> Problem 1
In the article about the Parker school closure, who was the school board member whose resignation Tambu asks about?

> Given text
‘It’s not going to be the same’: For one family, life will get harder when Parker school closes
on May 23, 2022
Azlinah Tambu leaves her studio apartment off 73rd Avenue at 3:50 p.m. With enough time to pick up her younger
Parker is eight blocks away and less than a 10 minute walk. Along the way, Tambu exchanges hellos with a man sitting outside the corner store whom she’s known for years. She points out the familiar buildings: a tattoo shop, a church, a nonprofit center and a candy store that offers kids free ice cream.
Tambu arrives at Parker right before 4 p.m. While waiting, she sparks a conversation with a teacher she calls Mrs. B. The two talk about what their lives will look like once Parker closes at the end of the school year. As the two speak, a couple children — friends with Tambu’s older daughter — run up. “Hi Samira’s mom!” they shout, giving her a hug.
Tambu asks Mrs.B,
“What if they save the school?”
“Are they going to save it forever, or just for a year?” the teacher responds.
Tambu shrugs and soon after, Nasira, comes out.
Mother and daughter walk hand-in-hand back to the apartment. Tambu chooses to stand on the edge of the sidewalk closest to the traffic. Cars speed past with bass loud enough to shake gravel and glass in the road. On the walk back, Tambu stops by Homies Empowerment, a community center that stocks a community refrigerator and offers free breakfasts in the morning. She grabs a bag of oranges and knocks on the iron gate to say hello to the few people working there. Tambu asks if they’ve heard about the resignation of Shanthi Gonzales, a school board member who voted for school closures. They chat about Parker’s impending closure before Tambu and her daughter head back to their apartment.
Tambu has become a leader and a valuable source of information for the Parker community since the Oakland school board announced in February that seven schools would be closing, two others would merge and another two would lose their middle school grades. Parker is one of the two schools set to close this school year. The closures largely targeted smaller schools that serve predominantly Black and brown students, despite there being evidence that smaller schools may better serve students.

> Problem 2
In the records, copy out the lines between the one holding "This screenshot has width=1568, height=599." and the one holding "(x=80, y=142)", inclusive.

> Excerpted records
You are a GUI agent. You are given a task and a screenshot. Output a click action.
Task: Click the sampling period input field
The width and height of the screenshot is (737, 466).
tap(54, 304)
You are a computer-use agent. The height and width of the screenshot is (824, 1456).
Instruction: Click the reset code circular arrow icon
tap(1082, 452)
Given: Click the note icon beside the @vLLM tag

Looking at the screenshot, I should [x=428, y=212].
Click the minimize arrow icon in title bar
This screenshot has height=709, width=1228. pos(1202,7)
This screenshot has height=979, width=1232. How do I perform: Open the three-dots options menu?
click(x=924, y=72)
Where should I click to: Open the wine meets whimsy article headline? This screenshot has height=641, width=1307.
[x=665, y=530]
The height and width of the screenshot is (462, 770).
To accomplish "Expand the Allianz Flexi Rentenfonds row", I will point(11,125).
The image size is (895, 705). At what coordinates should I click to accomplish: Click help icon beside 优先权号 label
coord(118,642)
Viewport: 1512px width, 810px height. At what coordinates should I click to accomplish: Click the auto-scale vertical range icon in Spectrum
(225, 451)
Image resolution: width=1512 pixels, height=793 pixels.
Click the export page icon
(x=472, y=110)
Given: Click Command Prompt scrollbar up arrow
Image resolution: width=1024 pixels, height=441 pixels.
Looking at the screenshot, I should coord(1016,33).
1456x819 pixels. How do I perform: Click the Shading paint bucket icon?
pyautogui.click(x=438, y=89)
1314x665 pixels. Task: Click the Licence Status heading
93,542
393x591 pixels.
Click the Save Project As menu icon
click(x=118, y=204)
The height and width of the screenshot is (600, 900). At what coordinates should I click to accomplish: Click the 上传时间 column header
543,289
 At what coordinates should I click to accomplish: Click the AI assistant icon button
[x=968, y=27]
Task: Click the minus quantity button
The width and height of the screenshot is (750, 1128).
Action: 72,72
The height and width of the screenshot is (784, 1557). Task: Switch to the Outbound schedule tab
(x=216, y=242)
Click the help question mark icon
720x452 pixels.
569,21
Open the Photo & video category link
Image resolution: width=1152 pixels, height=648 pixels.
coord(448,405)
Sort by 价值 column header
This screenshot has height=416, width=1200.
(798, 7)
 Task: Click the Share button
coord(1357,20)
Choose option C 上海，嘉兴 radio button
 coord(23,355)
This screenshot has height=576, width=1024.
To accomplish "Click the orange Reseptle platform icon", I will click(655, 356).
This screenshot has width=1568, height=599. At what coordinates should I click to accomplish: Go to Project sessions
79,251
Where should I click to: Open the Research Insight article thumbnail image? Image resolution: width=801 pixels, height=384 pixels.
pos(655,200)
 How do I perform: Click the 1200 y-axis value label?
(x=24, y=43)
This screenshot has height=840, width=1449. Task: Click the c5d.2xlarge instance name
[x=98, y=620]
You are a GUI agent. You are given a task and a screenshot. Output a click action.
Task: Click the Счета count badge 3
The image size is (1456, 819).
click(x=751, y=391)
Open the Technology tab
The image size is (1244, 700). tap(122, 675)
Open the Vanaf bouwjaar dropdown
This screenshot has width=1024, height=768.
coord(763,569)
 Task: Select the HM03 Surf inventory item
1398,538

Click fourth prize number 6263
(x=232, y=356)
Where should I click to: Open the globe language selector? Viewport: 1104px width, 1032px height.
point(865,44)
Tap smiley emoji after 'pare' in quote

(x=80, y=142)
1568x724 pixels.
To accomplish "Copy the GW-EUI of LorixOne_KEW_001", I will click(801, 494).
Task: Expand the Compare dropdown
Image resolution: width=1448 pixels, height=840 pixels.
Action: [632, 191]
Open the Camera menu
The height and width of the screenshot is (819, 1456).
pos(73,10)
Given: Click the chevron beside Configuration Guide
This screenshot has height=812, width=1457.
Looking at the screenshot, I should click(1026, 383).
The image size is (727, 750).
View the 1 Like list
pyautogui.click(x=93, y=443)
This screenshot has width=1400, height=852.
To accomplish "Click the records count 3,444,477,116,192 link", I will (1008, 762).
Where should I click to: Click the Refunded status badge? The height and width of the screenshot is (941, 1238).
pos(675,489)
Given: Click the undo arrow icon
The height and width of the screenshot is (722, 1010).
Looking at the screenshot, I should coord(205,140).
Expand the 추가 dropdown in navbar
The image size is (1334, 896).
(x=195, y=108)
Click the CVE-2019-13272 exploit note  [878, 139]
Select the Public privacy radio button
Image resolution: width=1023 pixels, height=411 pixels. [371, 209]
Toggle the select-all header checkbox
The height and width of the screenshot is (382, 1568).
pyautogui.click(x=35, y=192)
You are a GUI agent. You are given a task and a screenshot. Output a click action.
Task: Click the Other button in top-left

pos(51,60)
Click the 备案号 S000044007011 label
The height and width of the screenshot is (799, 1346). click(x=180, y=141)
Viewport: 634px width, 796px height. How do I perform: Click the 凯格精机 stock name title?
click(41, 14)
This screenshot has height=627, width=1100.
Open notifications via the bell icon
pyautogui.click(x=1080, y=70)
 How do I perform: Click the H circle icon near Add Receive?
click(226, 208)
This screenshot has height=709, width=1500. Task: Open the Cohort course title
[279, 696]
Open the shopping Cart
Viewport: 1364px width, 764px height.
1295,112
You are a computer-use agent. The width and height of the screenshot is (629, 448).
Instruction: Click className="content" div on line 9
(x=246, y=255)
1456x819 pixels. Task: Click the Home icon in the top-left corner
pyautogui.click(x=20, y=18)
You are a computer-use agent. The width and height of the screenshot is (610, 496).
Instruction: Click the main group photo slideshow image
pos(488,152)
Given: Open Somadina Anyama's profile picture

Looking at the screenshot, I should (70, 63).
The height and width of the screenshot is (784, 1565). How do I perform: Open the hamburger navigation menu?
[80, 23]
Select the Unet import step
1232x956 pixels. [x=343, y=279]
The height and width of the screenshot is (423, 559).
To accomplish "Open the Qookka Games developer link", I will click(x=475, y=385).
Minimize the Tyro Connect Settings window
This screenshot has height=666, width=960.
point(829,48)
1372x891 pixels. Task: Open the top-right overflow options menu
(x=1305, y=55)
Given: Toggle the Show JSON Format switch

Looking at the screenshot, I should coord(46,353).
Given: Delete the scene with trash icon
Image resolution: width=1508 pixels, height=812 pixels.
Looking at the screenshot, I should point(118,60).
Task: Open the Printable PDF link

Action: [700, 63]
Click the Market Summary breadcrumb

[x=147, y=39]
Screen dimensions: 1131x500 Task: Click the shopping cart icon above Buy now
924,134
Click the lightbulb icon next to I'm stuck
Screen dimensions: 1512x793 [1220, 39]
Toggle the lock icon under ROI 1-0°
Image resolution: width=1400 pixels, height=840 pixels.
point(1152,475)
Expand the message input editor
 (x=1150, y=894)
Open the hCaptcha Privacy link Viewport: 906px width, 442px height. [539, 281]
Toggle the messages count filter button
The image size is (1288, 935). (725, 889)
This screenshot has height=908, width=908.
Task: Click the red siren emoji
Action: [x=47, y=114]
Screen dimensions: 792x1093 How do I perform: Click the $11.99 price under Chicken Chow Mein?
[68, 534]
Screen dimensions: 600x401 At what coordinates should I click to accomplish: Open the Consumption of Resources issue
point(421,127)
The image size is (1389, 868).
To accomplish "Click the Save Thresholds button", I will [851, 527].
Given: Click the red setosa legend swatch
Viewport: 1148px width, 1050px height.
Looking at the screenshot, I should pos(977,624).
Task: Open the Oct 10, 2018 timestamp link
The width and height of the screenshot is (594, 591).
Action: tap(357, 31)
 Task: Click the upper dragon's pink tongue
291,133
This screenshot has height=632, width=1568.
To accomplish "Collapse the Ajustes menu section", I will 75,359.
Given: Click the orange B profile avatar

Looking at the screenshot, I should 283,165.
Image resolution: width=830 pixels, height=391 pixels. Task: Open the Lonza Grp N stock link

> Correct output 1
Shanthi Gonzales, a school board member who voted for school closures.

> Correct output 2
This screenshot has width=1568, height=599. At what coordinates should I click to accomplish: Go to Project sessions
79,251
Where should I click to: Open the Research Insight article thumbnail image? Image resolution: width=801 pixels, height=384 pixels.
pos(655,200)
 How do I perform: Click the 1200 y-axis value label?
(x=24, y=43)
This screenshot has height=840, width=1449. Task: Click the c5d.2xlarge instance name
[x=98, y=620]
You are a GUI agent. You are given a task and a screenshot. Output a click action.
Task: Click the Счета count badge 3
The image size is (1456, 819).
click(x=751, y=391)
Open the Technology tab
The image size is (1244, 700). tap(122, 675)
Open the Vanaf bouwjaar dropdown
This screenshot has width=1024, height=768.
coord(763,569)
 Task: Select the HM03 Surf inventory item
1398,538

Click fourth prize number 6263
(x=232, y=356)
Where should I click to: Open the globe language selector? Viewport: 1104px width, 1032px height.
point(865,44)
Tap smiley emoji after 'pare' in quote

(x=80, y=142)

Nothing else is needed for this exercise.